Vancouver is following a very expensive 'metro & bus' transit philosophy, where one builds a super expensive, showcase metro and fill it with bus passengers (Hint RAV). Sadly metro & bus has proven too expensive and unworkable; if one doesn't like to take a bus, one will not take it to the metro. SkyTrain has proven this because TransLink has failed to show a modal shift (car to transit).
What does work is the light rail philosophy, where there is a tram (streetcar) network that can service multiple destinations, with a seamless (no-transfer) journey. Even in the USA, the LRT way of doing things has now become standard with major cities. Why? Because it works.
Vancouver's inept transit policies may look nice on paper, but don't work and will not work and the real person responsible for this mess is Premier Gordon Campbell and the rest of his cronies.
Why aren't committed and passionate people like Jen Efting sitting on this board of directors? Why isn't translink REPRESENTATIVE of its ridership? Why isn't translink ACCOUNTABLE to anyone? Put the PUBLIC back in public transit.
Why does the single user private automobile (aka "three empty seats") continue to be subsidised while public transit is starved through the justifications of corporate "principles" (as if there were anything principled about the Corporation)?
These are the questions the Straight needs to ask. But I guess the full page advertising that translink buys supersedes public interest journalism.
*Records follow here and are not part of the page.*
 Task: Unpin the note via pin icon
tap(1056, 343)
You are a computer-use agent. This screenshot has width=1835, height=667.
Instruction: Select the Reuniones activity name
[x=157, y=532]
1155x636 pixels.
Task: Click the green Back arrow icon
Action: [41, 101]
Buses fail to attract new riders and SkyTrain light-metro is little better as 80% of SkyTrain's ridership comes from buses. The lack of any intelligence at TransLink and a Marie Antoinette "eat cake" attitude (if we can't afford better transit, lets spend billions on a SkyTrain Evergreen Line or a Broadway SkyTrain subway) of Campbell's hand picked 'porkers' sitting on TransLink's Board has left the region with a transit 'black-hole' where hundreds of millions of dollars annually disappear with little result. Hence the 'ad' campaign; "don't take the bus."
TransLink is so inept, it could not even plan for an outhouse, let alone understand its function.
Translink is responsible for many roads as well, not just transit. My car gets my family and I around. And, at less cost than translink.
I go to work and pay taxes for roads and transit and everything. I pay for everything we have. So if I use the shitty roads that we all paid for, too bad!!
Translink is ignoring the roads and bridges and tunnels. When everyone is driving electric cars, what will you BuS Riders bitch about then????